比較的早い時期に、美容室では当時珍しかった、社員が社会保険に入れるようにしました。他にも、教育・研修に力を入れていますし、給与面も今年から基本給を上げています。賞与は年2回なるべく出すように毎月積み立てをしています。
そして大きいのは「経営理念」の浸透でしょうか。
当社の経営理念には「素的」という言葉があります。「すてき」って漢字だと「素敵」って書くことが多いと思いますが、敵にかなわない、勝てない、ということではなく、的を得たということでこの漢字にしました。「君たちはなんのためにシゴトをしているのか」を新入社員研修や日々の仕事なかで伝えています。

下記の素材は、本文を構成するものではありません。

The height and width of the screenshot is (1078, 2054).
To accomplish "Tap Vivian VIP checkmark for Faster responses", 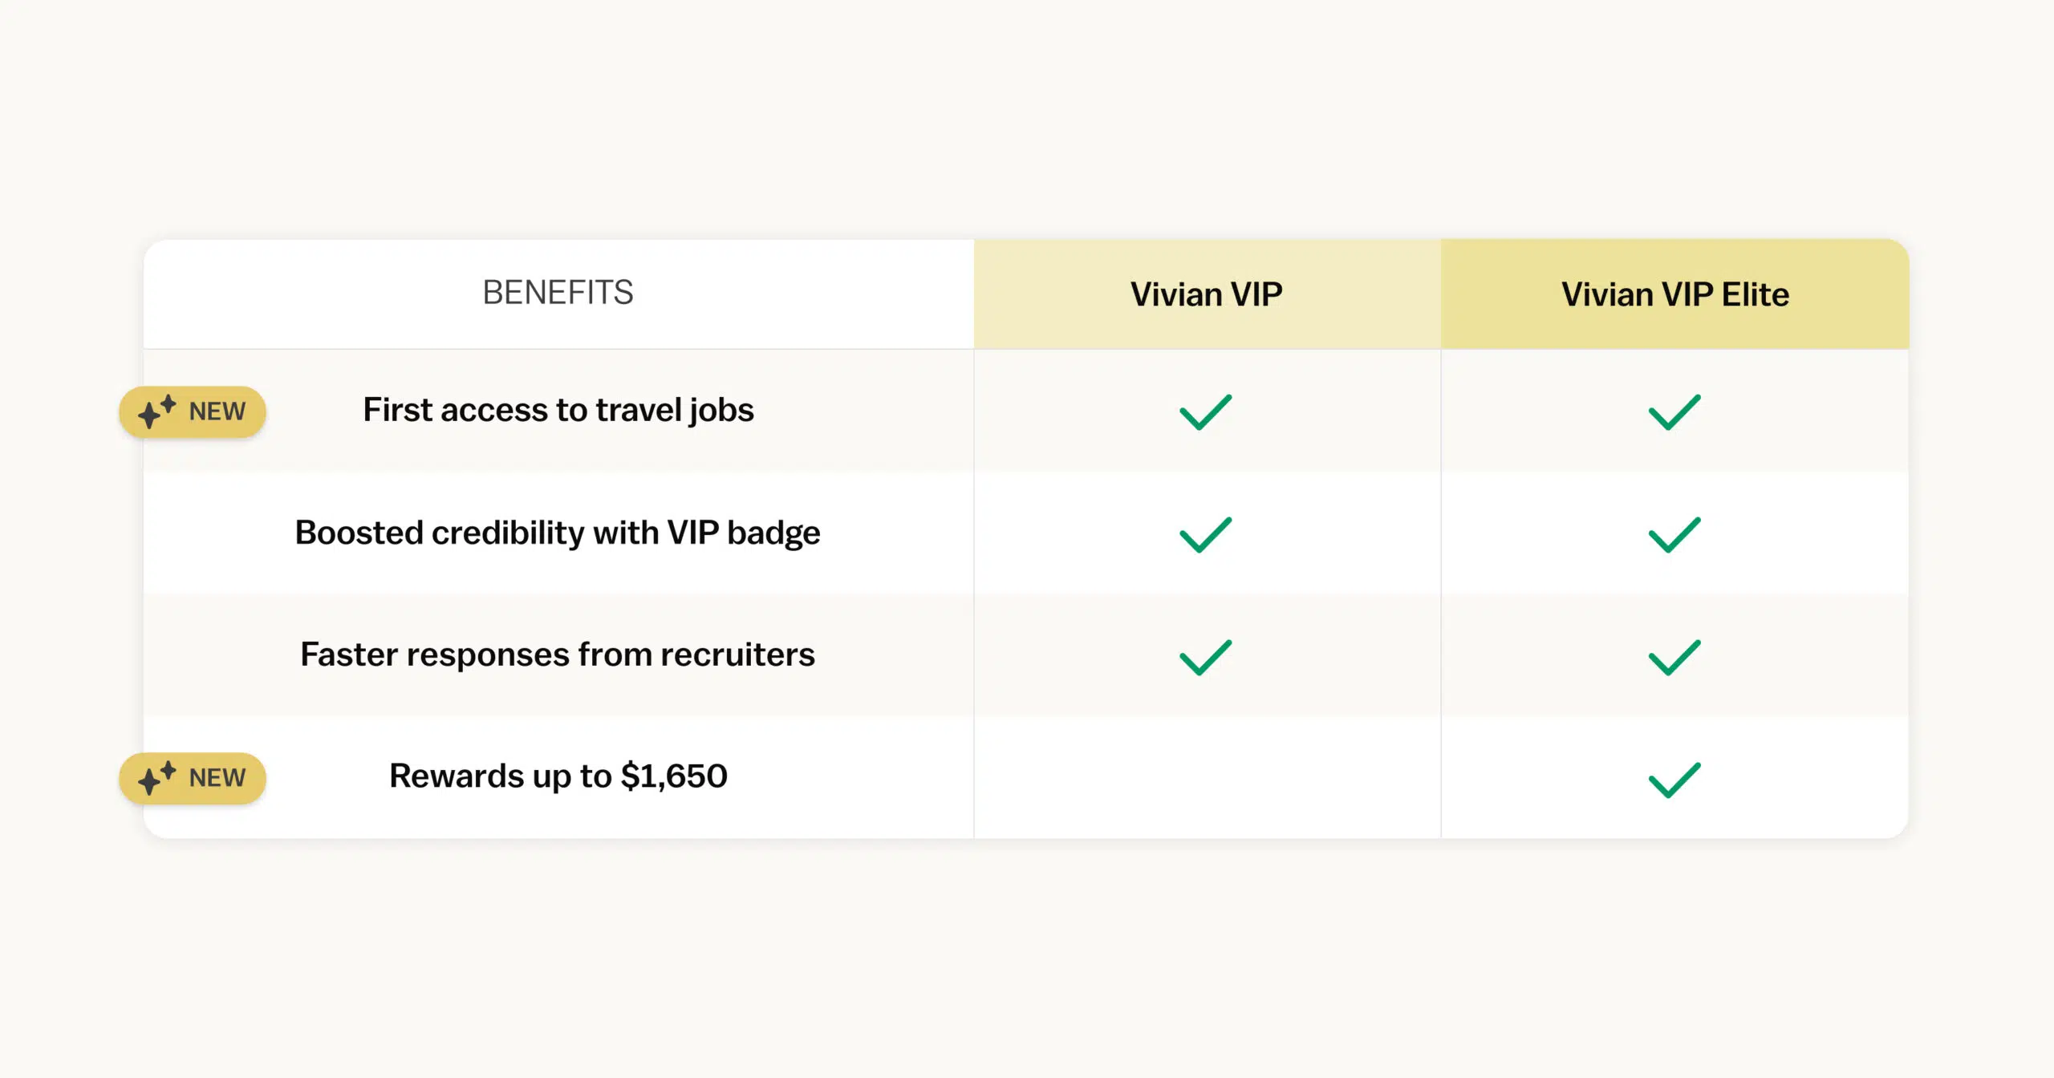I will click(x=1205, y=658).
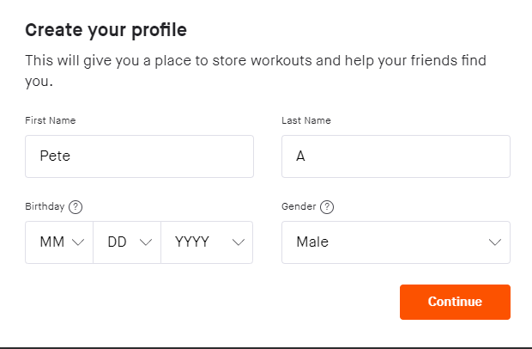
Task: Focus the First Name field containing Pete
Action: click(x=139, y=156)
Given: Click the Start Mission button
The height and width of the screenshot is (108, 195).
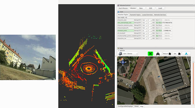Looking at the screenshot, I should [x=123, y=8].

この理念の浸透もあり、現在は人間関係が理由で辞めるスタッフは少ないですね。理念がしっかりしているので、何かあったときに、立ち返ることができます。ずれていたら戻る、周りのスタッフが教えてくれることで、悪い人間関係になりにくいです。
今後考えている取り組みはありますか?
美容師になると、こんないいことがあるんだよ、と伝えたい
現在週休2日(定休日週1日)なのですが、それを3年後に完全週休2日にしたいと考えています。そのために必要なのは、お客様からの評価をいただくしかありません。完全週休2日制にしても会社の業績が上がる、スタッフの給与が上がるというのが理想です。技術の向上はもちろんですが、土日に来られるお客様には、次の予約をとってもらうようにして、お客様にご不便をかけないにしています。
美容師って、給料もよくないし、立ちっぱなしだし重労働だと思われていますよね。
私たちは、美容師にはこんなにいいことがあるんだよ、こんな感動があるんだよ、と伝えていきたい。美容師になりたい、という人を増やしていきたいんです。そのために、お店に職場体験にきてもらったり、美容学校の学生に話をする機会をどんどん作っていきたいと思います。